03 Fear, the Highest Leverage
Why are these top CEOs collectively pushing themselves into this corner?
Because of fear.
It’s not just greed; it’s a deep-seated survival anxiety. At the crossroads of technological change, not participating means death. If you dare to sit on the sidelines and watch, you are doomed to miss the next great voyage. To stay at the table, giants have no choice but to borrow heavily.
Thus, we see this huge two-way gamble:
If AI succeeds: it might take 6 to 10 years. But during this decade, companies will carry heavy interest burdens, and money that could have been used for R&D will go to debt repayment. This will make once-light tech giants stumble.
If credit collapses first: before AI truly makes big money, if banks see too much risk and tighten the purse strings, this business cycle built on borrowing will snap like a taut string in an instant.

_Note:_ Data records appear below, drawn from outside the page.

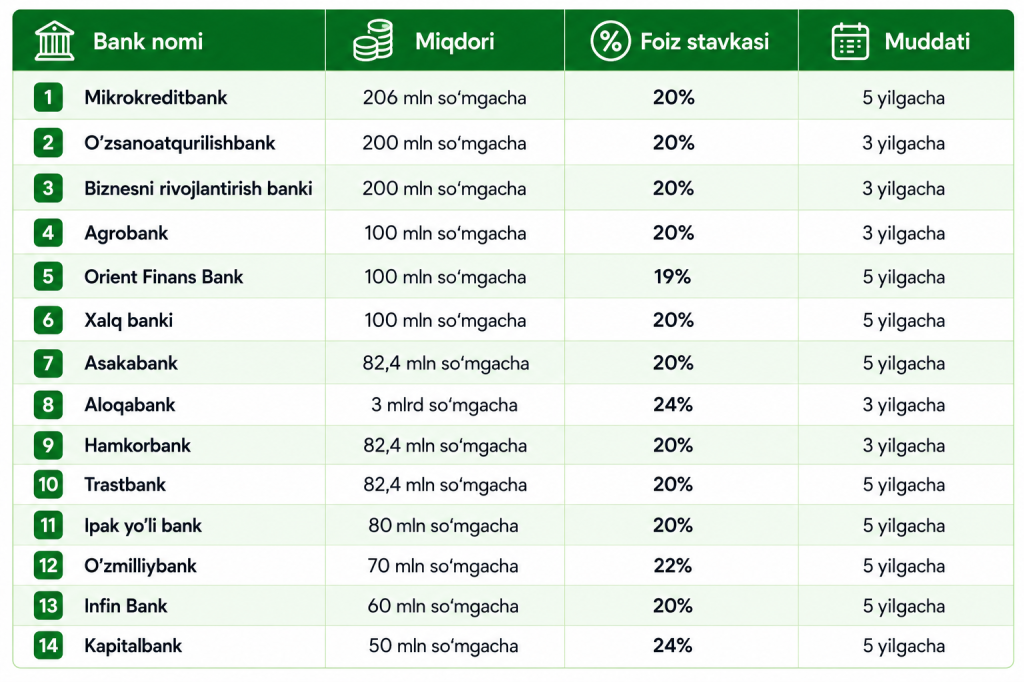The height and width of the screenshot is (682, 1024).
Task: Select Biznesni rivojlantirish banki name
Action: tap(198, 189)
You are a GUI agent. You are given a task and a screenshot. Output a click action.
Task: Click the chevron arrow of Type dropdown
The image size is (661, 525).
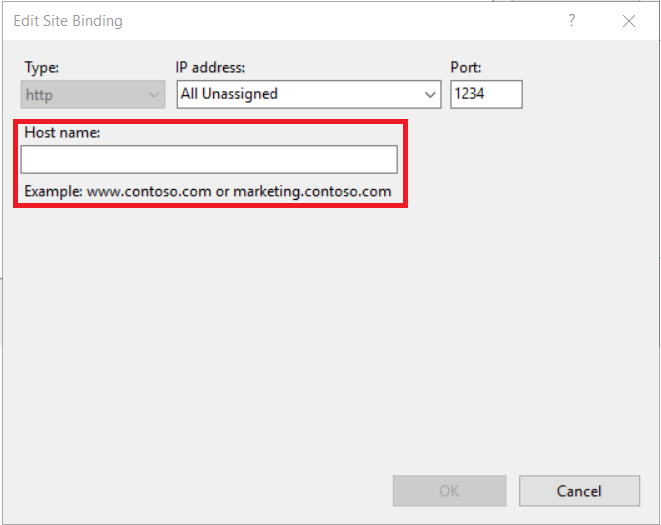tap(154, 95)
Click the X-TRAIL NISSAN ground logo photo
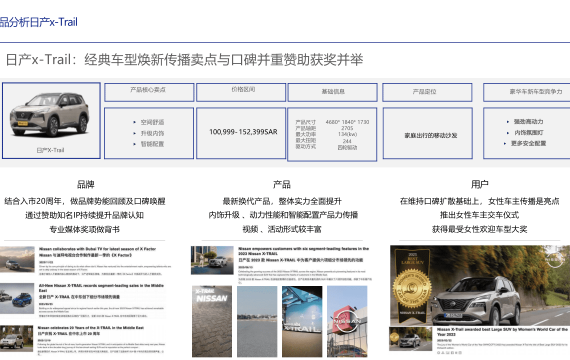This screenshot has height=360, width=570. [212, 321]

Today’s tech scene is like pouring gasoline on a smoldering fire. On the surface, we see stock market frenzy, but underground, accumulated debt fuel has infiltrated every inch of soil.
04 The Endgame
Most investors think: “I’m smart, I can escape before the bubble bursts.”

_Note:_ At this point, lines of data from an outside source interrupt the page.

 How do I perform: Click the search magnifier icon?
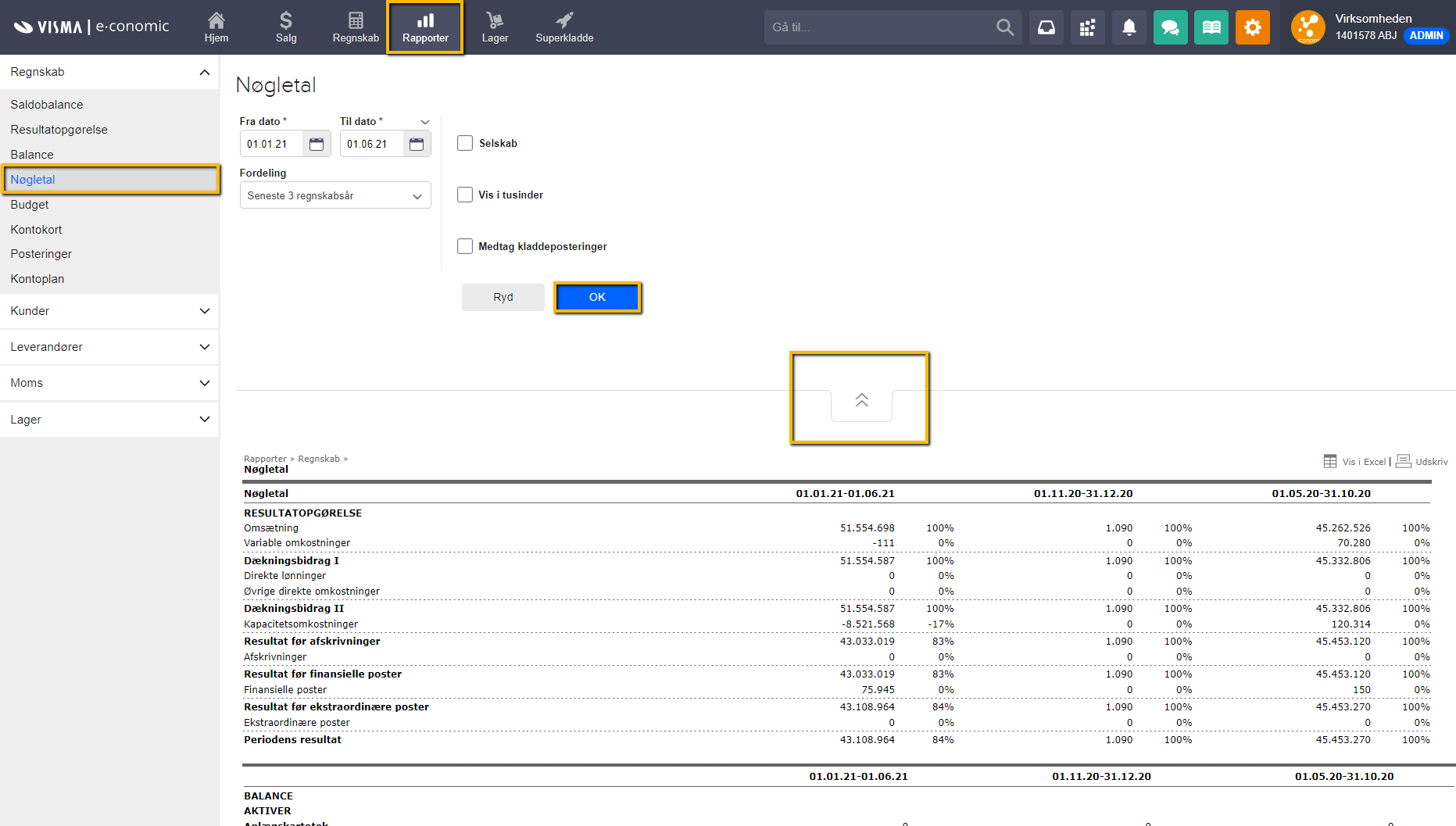tap(1005, 27)
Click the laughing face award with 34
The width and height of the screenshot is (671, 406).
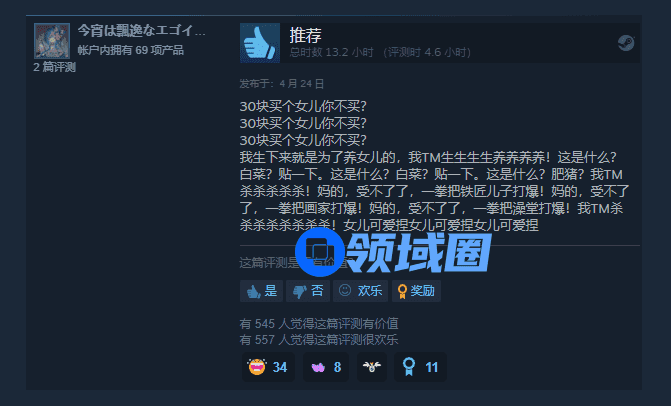click(x=268, y=367)
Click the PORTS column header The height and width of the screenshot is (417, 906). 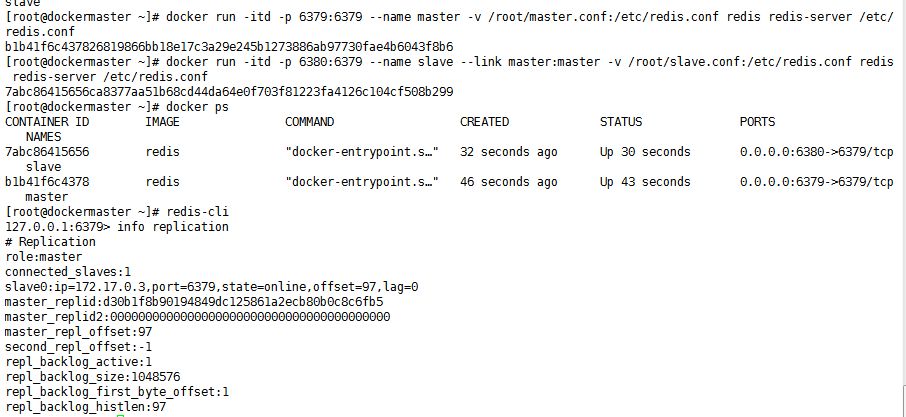pos(757,122)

This is a typical survivor’s illusion. Everyone fantasizes about cashing out at the peak, buying government bonds, and then sunbathing on the beach. But history never plays out this way.
It’s like riding an escalator upstairs — smooth, comfortable, sleepy; but going down often means jumping into the elevator shaft. When the heavy door of the credit cycle suddenly closes, everyone is packed on the crowded track — in those core tech stocks — and the exit can be blocked instantly.
So, stop fixating only on whether Nvidia’s stock will rise or fall tomorrow. The real risk lies in whether the credit foundation supporting all this prosperity remains solid.
When Microsoft starts operating like a highly leveraged real estate developer, we should wake up: this is no longer just about tech dreams; it’s a brutal story of how to find a glimmer of survival in the debt swamp.
This article is compiled from Eurodollar University podcast content and is for reference only, not investment advice.